=== Supplied records ===
☆ ☆ ☆ ☆ ☆

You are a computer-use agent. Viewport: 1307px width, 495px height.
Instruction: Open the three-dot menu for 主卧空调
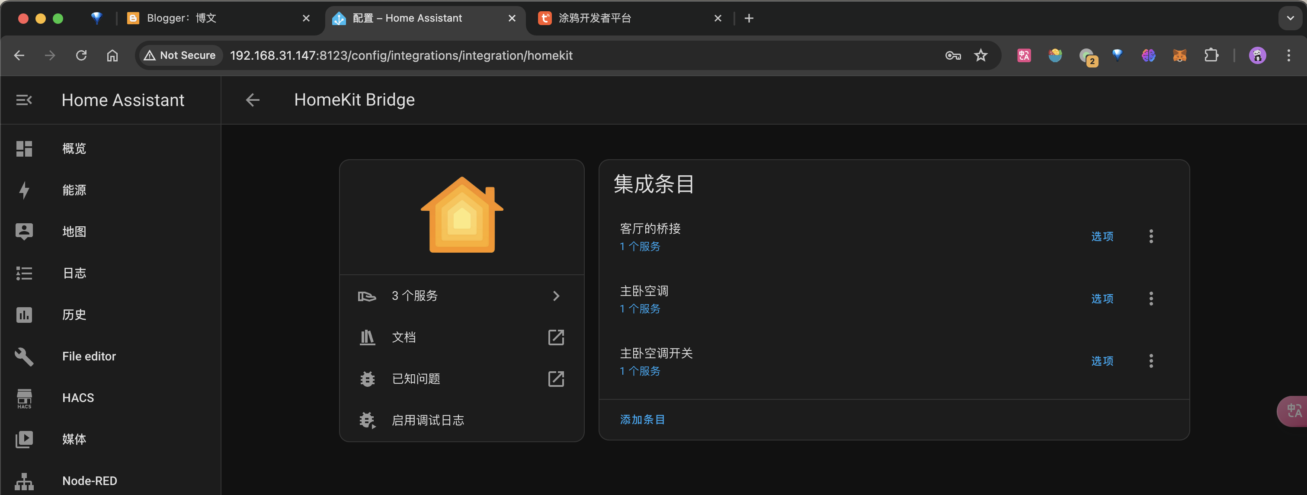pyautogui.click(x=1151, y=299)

☆ ☆ ☆ ☆ ☆

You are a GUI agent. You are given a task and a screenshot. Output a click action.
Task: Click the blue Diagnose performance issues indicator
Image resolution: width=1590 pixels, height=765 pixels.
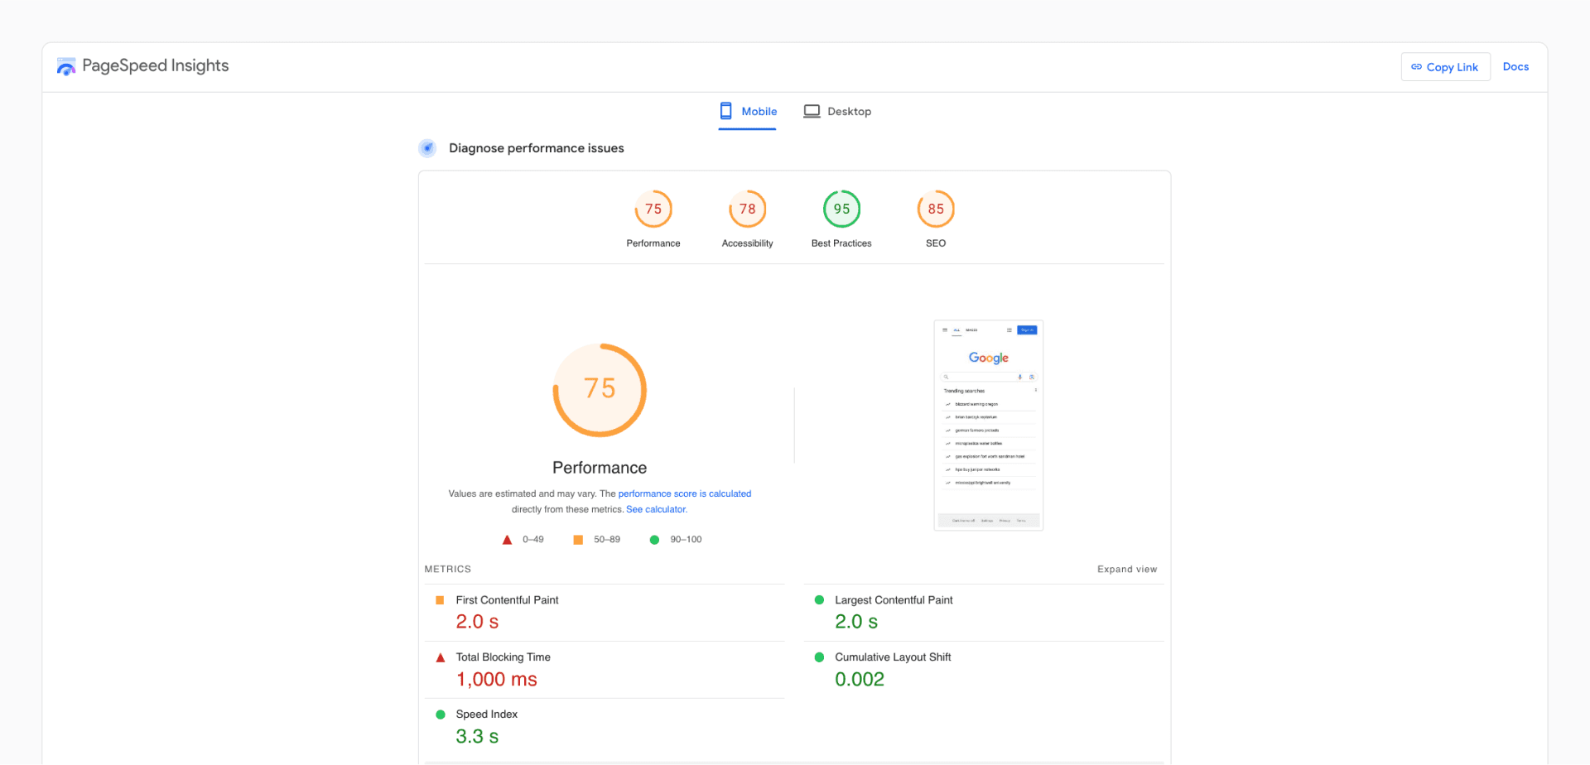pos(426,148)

☆ ☆ ☆ ☆ ☆

=== Work to be completed ===
Say, as a bare number, how many lines of the data hold the string "agent".

=== Your solution ===
2